Pour l’auteur, il est important de tracer, de retracer, de « retrouver la trace à l’aide d’indices », de renouveler la mémoire, de la mettre à nu. Et c’est l’accomplissement qui se produit : Hippeltitsch, Pinocchio, Irma traversent la vie et la restituent à leur manière, toujours à contretemps : « Les soirs suivants, Irma entre dans la salle – de quarantaine d’enfants déportés à Teresienstadt – déjà costumée et maquillée. Les enfants l’attendaient, ils l’accueillent en l’appelant tante Hippeltitsch, chacun dans sa langue… (?)… Elle a toujours eu cette démarche sautillante de pantin, incapable de tenir en place, de se poser » (p.275). Après la guerre, ayant retrouvé une partie de sa famille, Irma ne trouve pas le bon moment pour raconter, ou on l’en dissuade, on la renvoie à un moment plus favorable. Alors, c’est à la coiffeuse, quand sa sœur a la tête sous le casque et ne peut entendre qu’elle parle, qu’elle avoue son enfer : « Irma parle sans arrêt, comme si le produit était un sérum de vérité » (p.320).
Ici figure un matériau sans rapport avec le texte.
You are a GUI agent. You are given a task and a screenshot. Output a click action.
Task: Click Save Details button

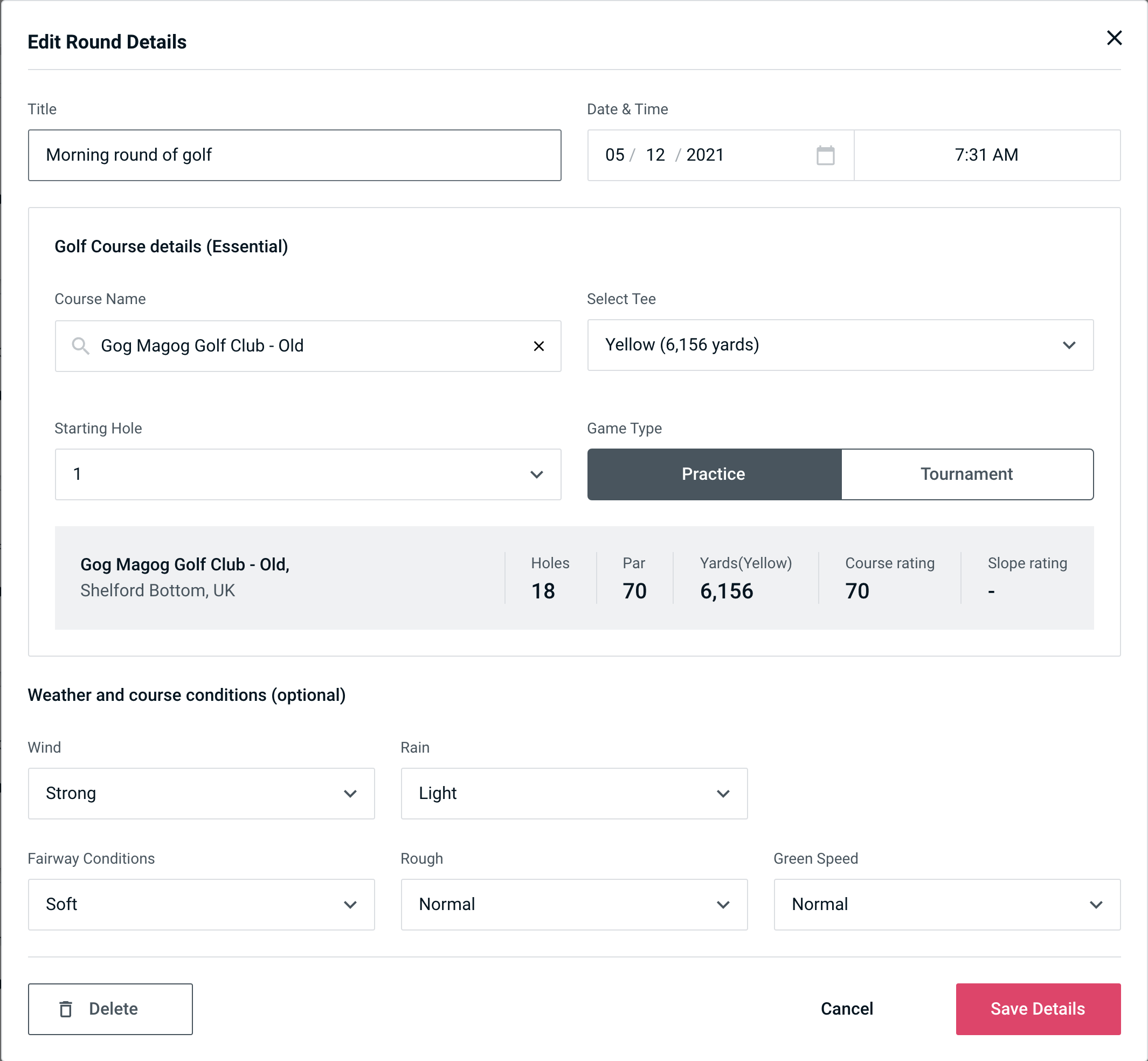point(1038,1008)
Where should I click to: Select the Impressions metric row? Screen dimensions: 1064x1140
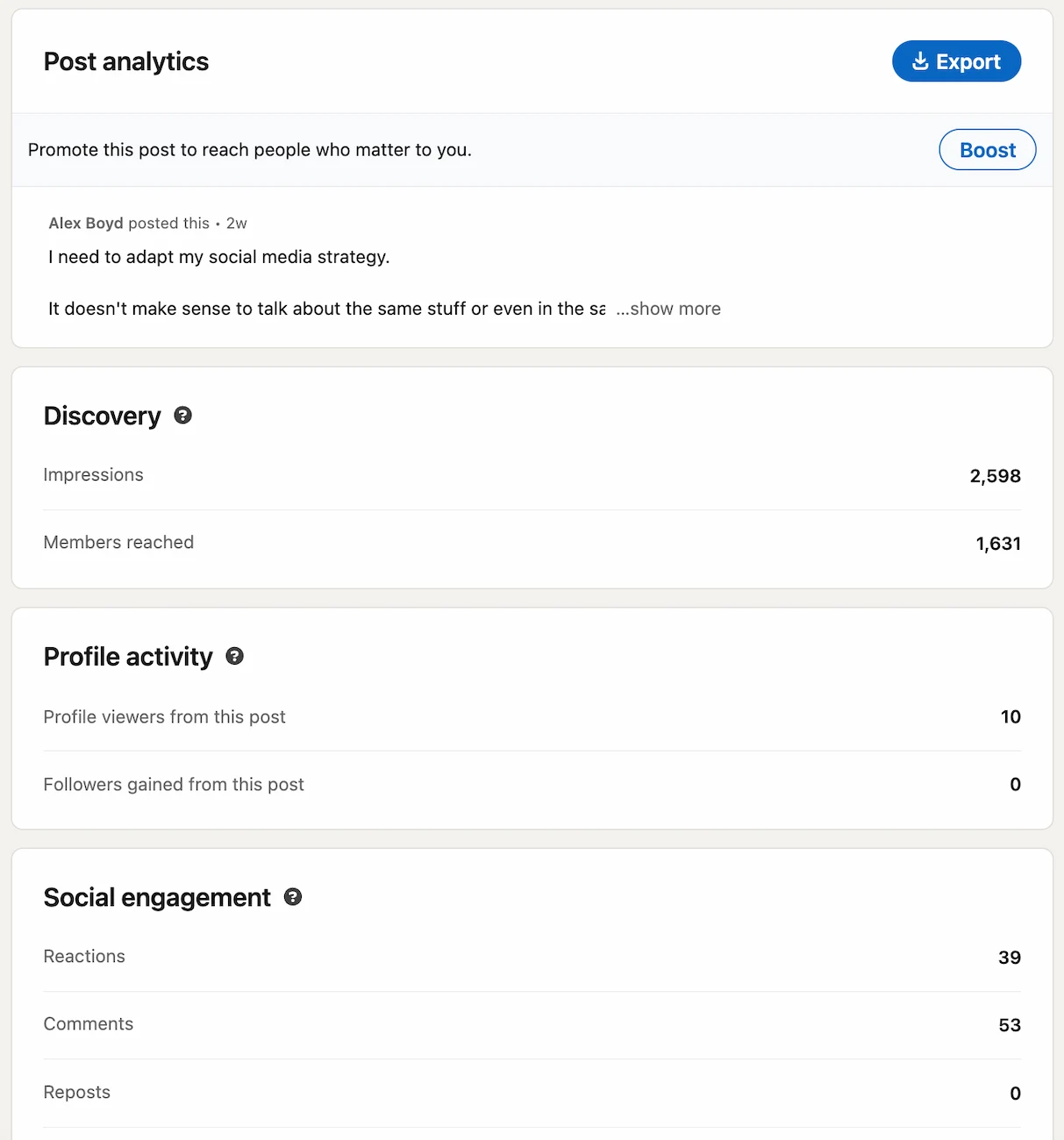(93, 474)
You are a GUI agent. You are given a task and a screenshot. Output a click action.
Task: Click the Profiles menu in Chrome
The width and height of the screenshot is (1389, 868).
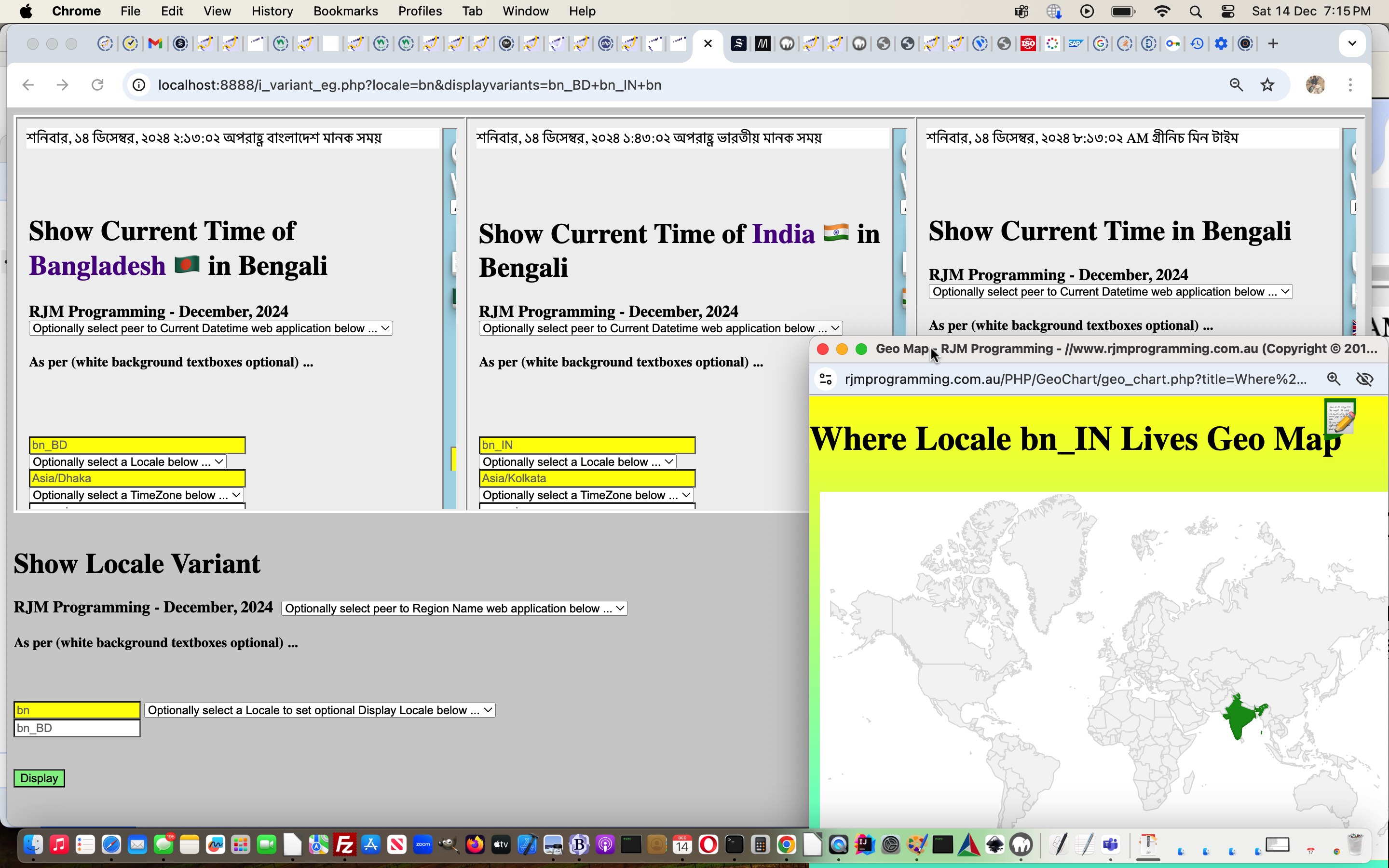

Pour dire l’amour comme pour dire la haine, Babel est tombée, il n’est pas besoin de parler pour s’exprimer : « Au bout d’un moment, une toute petite fille sort de son lit et, sur la pointe des pieds s’approche d’Irma pour effleurer son épaule qui, doucement, se ranime… (?)… Il n’y aura, entre Irma et les petits, pas d’autres mots, pas d’autre au revoir, que ce corps à corps silencieux » (p.277).
Alors, où est-elle cette « Terre des vivants » (p.281, p.321) ? Est-ce dans cette traversée de la vie, recomposée, la brisure du temps, l’attente, la séparation, la reconstitution, la reconstruction qui émaillent ce livre, traversé par deux petites fées et un pantin : « Elle retrouverait la plage de l’Elbe où elle allait avec ses sœurs, et d’où elles contemplaient une île sauvage au milieu du fleuve, rêvant d’y débarquer un jour pour découvrir ce que cachaient les arbres, la hutte d’un naufragé ou la cabane d’une sorcière » (p.367). C’est peut-être simplement cela, l’autre côté, l’au-delà des choses, la terre des vivants.
Le temps de la photo par définition est immuable, figé, mais la petite fille qui l’a fixée sur le papier a traversé le pont, essayé de les comprendre, de les rejouer, mais on ne rejoint jamais. C’est ce que nous confie ce livre, vivre ce n’est pas seulement exister.
Anne Morin
Déborah Lévy-Bertherat est l’auteur de trois romans publiés chez Rivages, Les voyages de Daniel Ascher (2013), Les fiancés (2015), et Le châle de Marie Curie (2017).